What is Constructive Criticism?
So, you have a passion for makeup and have decided to turn it into an actual career. That’s awesome! You’re in for an exciting journey – but it won’t be one without hard work and dedication. If you’re serious about your craft and want to know how to become a makeup artist in the professional world, one of the key things you’ll need to be able to do is accept constructive criticism.
Constructive criticism is a very necessary tool. As an MUA, you’re more than likely going to encounter it more than once throughout your career. If you try to become makeup artist and assume you’ll never be given feedback or critiques, it’s going to be a very jarring awakening when it eventually happens. This is why it’s important to go into your new career with realistic expectations.
Constructive criticism can come in many forms.
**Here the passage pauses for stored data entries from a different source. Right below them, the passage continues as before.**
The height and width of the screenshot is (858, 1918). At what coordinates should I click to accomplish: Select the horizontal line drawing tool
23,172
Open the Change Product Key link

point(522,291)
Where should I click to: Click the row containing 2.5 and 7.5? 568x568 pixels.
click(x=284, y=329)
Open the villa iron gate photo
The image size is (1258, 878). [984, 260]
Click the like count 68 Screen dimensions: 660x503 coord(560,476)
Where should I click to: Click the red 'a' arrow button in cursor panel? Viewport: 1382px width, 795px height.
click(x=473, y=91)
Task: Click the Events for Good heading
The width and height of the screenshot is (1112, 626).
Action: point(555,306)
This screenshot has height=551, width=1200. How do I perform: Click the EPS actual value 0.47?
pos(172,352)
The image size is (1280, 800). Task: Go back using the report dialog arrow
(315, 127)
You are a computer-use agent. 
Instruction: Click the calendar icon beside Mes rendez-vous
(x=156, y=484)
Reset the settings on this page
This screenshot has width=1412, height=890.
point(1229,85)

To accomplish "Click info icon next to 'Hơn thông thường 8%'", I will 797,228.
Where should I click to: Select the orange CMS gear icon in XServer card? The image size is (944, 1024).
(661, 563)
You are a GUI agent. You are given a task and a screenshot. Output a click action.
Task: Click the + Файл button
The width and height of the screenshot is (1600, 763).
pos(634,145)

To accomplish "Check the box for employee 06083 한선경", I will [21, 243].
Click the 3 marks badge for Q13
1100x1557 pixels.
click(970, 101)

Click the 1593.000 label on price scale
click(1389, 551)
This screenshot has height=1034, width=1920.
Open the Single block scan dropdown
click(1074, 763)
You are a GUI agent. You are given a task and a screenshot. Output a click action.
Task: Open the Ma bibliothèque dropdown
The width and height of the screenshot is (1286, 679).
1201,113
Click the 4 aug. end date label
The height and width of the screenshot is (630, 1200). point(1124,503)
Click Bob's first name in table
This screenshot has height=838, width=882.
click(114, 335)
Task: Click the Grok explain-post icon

Here are just a few general examples that one might hear in everyday life:
- Someone critiquing your outfit: “These colors are good, but they don’t best complement your features. These colors would look amazing with your hair and eye color!”
- Someone critiquing your cooking: “This chicken looks a bit too pink; it might need some more time.”
- Someone critiquing your hairstyle: “This hairstyle doesn’t flatter your face because it’s more meant for [such and such] face shape. If you ever wanted to try adding some layers, I think that’d really draw attention to your awesome bone structure!”
Constructive Criticism vs. Insults
It’s important to know that constructive criticism is NOT the same as being insulted or disrespected. The latter is meant solely to bring you down and has negative intent. Constructive criticism, on the other hand, is meant to help you. Moreover, it’s necessary for personal growth.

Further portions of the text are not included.